In a recent video, the host discusses the release of two new small language models by MistralAI, named Mistral 3B and Mistral 8B. These models are part of the growing trend of small language models (SLMs) that are gaining traction in the AI community. The host highlights that the benchmarks for these models are impressive, showcasing capabilities that were previously thought to be limited to larger models. The release coincides with Zifer’s launch of their Zoma 2 model, suggesting a competitive landscape for edge-optimized models and agentic applications.

MistralAI positions these models as the best edge models available, celebrating the anniversary of their previous significant release, Mistral 7B. The new models are designed for on-device computing and edge use cases, with a focus on local privacy and efficiency. The host notes that while MistralAI has not explicitly mentioned agentic use cases, there is potential for these models to be utilized in such applications, especially given Mistral’s internal work on agentic frameworks.

The Mistral 3B and 8B models boast impressive features, including support for a 128,000 token context length and memory-efficient inference techniques. These models are intended for various applications, such as on-device translation, local analytics, and autonomous robotics. The host emphasizes the importance of low latency and high efficiency in these models, which can be tuned for specific tasks, including orchestrating workflows and function calling.

While the benchmarks for Mistral 3B show it outperforming competitors like Llama 3.2 and Gemma 22B, the performance of Mistral 8B is more mixed. The host points out that Mistral 8B shows significant gains in multilingual interaction but does not quite match the knowledge and common sense reasoning of its predecessors. Additionally, the models are designed to work in conjunction with larger models, allowing for efficient task routing and input parsing across multiple contexts.

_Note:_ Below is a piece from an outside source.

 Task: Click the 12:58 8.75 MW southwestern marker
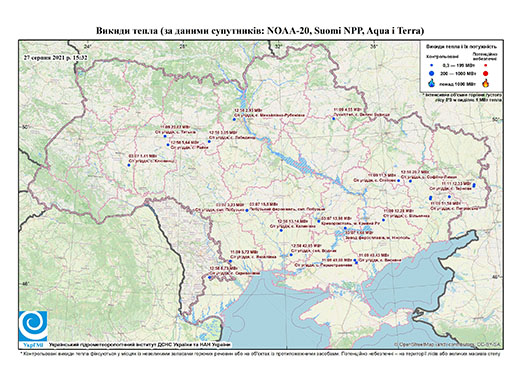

However, there are concerns regarding the release of these models. The weights for Mistral 3B and 8B are not yet available for local use, and they are currently accessible only through Mistral’s APIs. Furthermore, the models are no longer released under the permissive Apache 2.0 license, instead adopting a commercial license, which may limit access for hobbyists and local AI enthusiasts. Despite these setbacks, the host remains optimistic about the future of MistralAI and its commitment to advancing small, capable models for agentic tasks.